Tuesday, July 27, 2010

Thames Barrier




THAMES BARRIER
The Thames River Barrier was completed in 1983 and it was officially  opened by the Queen the following year. It remains the world’s second largest moveable flood barrier. The barrier has successfully prevented London from flooding for nearing thirty years and flood specialists consider it unsafe to work and live in London without its protection. It was constructed to prevent London from being flooded by exceptionally high tides, storm surges and descending fluvial flood waters. The barrier protects one hundred and twenty-five square kilometres of central London.
During its long history, London has periodically suffered from flooding and after the narrowing of the Thames in central London with the construction of the embankments in the 1860’s (see earlier blog: EMBANKMENT) the risks worsened. During the twentieth century, there was particularly bad flooding in 1928 and again in 1953 when three hundred people died across the United Kingdom. A solution clearly needed to be found and the authorities looked to the four compass points to see how flooding had been confronted elsewhere. In 1957 the river Turia flooded in Valencia, Spain, submerging the city centre in two and a half metres of water and afterwards the decision was taken to divert the entire course of the Turia out of the city centre. Such drastic action would be out of the question for London, so the authorities looked at the experiences of the Dutch, which lead for plans to build a barrier across the Thames to the east of London.
With the closure of the Pool of London as a port, the feasibility of a barrier grew in acceptance. Its chosen position was Woolwich, both for its straight river banks and because the underlying river chalk is strong enough to support weight of a barrier. The winning design was selected from forty-one proposals and work began in 1974 with the concept of rotating gates devised by Charles Draper. The barrier spans five hundred and twenty metres across the Thames and divides the river into four, sixty-one metre, and two thirty metre navigable passages.  There are four smaller non-navigable channels between nine supporting concrete piers, each formed from half a million tonnes of concrete. The actual floodgates are circular segments set in cross-section, that operate by rotating upwards by ninety degrees. They are the height of a five storey building when in position and weigh more than a naval destroyer. The gates are made of forty millimetre thick steel and they are all hollow, enabling them to be filled with water when submerged and they empty on way up.

• [DATA PROVIDED]
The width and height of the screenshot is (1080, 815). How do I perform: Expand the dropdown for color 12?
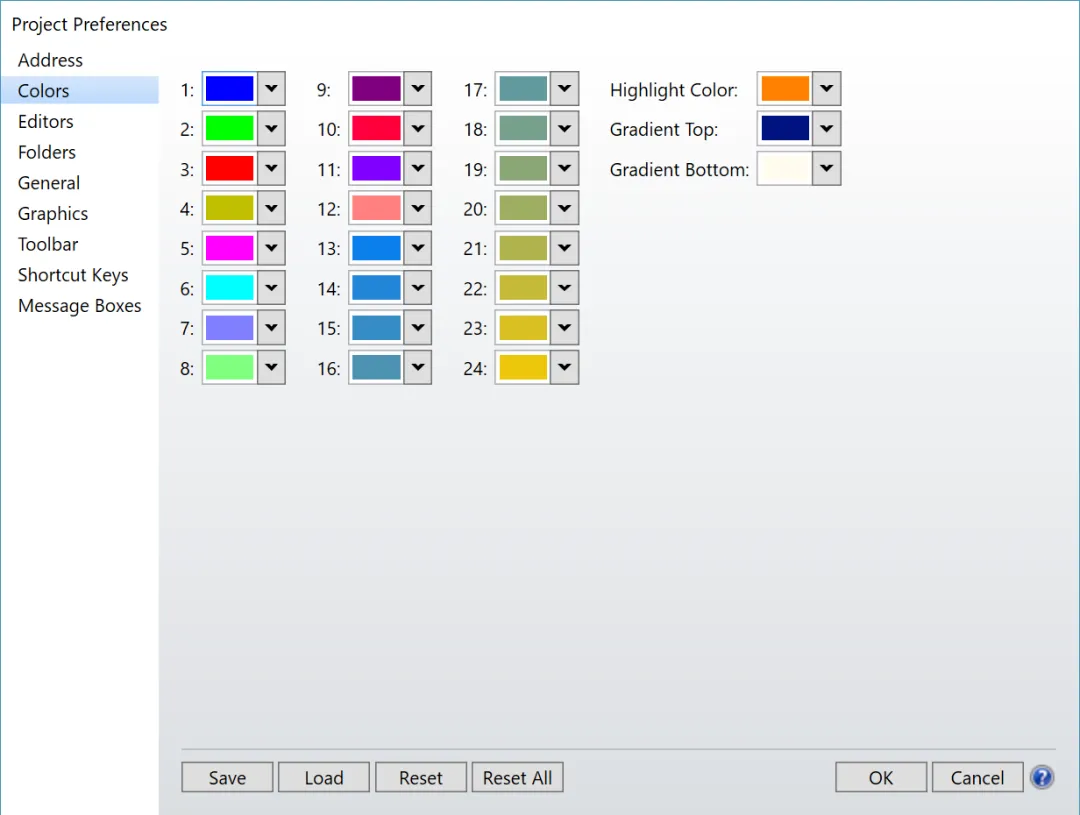[418, 208]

• [EXERCISE SET]
**1.** Answer these questions using the Thames Barrier text above:
(a) In what year was the barrier completed?
(b) How many people died across the United Kingdom in the 1953 flooding?
(c) How thick is the steel used for the gates?
**2.** Write a continuation of the Thames Barrier text that picks up right after its final sentence.

• [SOLVED PROBLEMS]
**1.**
(a) 1983
(b) Three hundred
(c) Forty millimeters

**2.**
Storm surges occasionally drive currents into the shallow waters of the North Sea which then flow south towards the Thames Estuary. Should the surges coincide with a spring high tide, the water levels become dangerous and the barrier has to be raised. The barrier is closed when forecasts indicates that water levels would exceed 4.87 metres in central London. It is designed to protect against floods of 7.2 metres above sea level. The barrier only needs raising in flood tides, on the ebb tide it is then opened to allow water to flow back out. In the 1980’s there were four closures of the barrier, thirty-five in the nineties and seventy-five closures during the first decade of the twenty-first century.
Its steadily increasing use is of concern. The designed resistance of the barrier met projections taken before considerations of climate change. New research suggests a greater level of sea level change, meaning that at current estimations the barrier will now cope only until 2070 and thereafter the barrier might not suffice. The sea surrounding the south-east coast of England has historically risen by twenty-five centimetres per century.  This has mostly been caused by the land mass sinking, an effect of post glacial rebounding, with north-west Scotland rising in accordance. In the eighteenth century the high tide was two feet lower than today.
After periods of heavy rain, floodwater travelling down the Thames also creates a significant threat. The source of the Thames is more than fifty kilometres inland and on its way to the heart of London it reaches Teddington, where it effectively begins opening into its estuary. The Thames is tidal as far as the lock at Teddington, the town’s name derives from ‘Tide End Town’. Approximately a third of barrier closures up to 2010 have been to alleviate fluvial flooding.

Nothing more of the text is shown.